PROMPT: Below are some records. Print exactly the lines between the one holding "Image resolution: width=850" and the one holding "Task: Switch to the 动画 tab", inclusive, and nothing else.

RECORDS TO USE START

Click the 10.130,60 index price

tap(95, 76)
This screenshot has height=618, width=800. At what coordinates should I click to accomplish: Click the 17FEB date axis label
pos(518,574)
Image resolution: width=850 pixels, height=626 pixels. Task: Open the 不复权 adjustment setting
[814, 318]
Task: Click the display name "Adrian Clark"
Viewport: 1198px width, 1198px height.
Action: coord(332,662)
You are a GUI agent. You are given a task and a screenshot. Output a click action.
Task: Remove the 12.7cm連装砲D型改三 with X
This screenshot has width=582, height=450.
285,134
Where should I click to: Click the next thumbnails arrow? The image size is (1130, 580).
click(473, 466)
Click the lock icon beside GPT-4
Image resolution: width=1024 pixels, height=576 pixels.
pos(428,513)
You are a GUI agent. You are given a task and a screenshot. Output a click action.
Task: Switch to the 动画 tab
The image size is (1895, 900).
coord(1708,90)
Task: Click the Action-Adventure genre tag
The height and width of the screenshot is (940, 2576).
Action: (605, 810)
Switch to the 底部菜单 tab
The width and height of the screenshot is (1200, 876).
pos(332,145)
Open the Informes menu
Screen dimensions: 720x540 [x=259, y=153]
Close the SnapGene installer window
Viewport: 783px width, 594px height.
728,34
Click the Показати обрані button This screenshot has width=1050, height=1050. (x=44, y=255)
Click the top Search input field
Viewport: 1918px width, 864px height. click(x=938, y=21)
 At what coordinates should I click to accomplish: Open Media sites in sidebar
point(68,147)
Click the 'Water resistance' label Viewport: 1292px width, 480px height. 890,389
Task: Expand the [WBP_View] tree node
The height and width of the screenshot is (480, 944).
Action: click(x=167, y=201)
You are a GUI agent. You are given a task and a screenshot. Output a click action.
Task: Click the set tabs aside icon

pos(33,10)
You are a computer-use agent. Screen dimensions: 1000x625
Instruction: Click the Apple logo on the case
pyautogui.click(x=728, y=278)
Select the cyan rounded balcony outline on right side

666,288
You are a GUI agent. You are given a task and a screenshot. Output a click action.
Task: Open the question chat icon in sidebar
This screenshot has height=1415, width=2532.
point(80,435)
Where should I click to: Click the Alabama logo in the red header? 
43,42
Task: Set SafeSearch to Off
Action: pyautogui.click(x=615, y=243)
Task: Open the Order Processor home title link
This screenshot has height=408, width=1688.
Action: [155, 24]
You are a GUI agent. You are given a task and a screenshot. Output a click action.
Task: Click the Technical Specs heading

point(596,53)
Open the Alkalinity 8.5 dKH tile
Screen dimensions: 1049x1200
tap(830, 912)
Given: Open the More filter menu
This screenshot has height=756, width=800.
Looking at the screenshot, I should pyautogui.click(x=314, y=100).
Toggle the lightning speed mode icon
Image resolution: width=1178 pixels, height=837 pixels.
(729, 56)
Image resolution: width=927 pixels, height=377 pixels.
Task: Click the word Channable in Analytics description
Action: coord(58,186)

RECORDS TO USE END

RESPONSE FOR THIS EXERCISE:
Image resolution: width=850 pixels, height=626 pixels. Task: Open the 不复权 adjustment setting
[814, 318]
Task: Click the display name "Adrian Clark"
Viewport: 1198px width, 1198px height.
Action: coord(332,662)
You are a GUI agent. You are given a task and a screenshot. Output a click action.
Task: Remove the 12.7cm連装砲D型改三 with X
This screenshot has width=582, height=450.
285,134
Where should I click to: Click the next thumbnails arrow? The image size is (1130, 580).
click(473, 466)
Click the lock icon beside GPT-4
Image resolution: width=1024 pixels, height=576 pixels.
pos(428,513)
You are a GUI agent. You are given a task and a screenshot. Output a click action.
Task: Switch to the 动画 tab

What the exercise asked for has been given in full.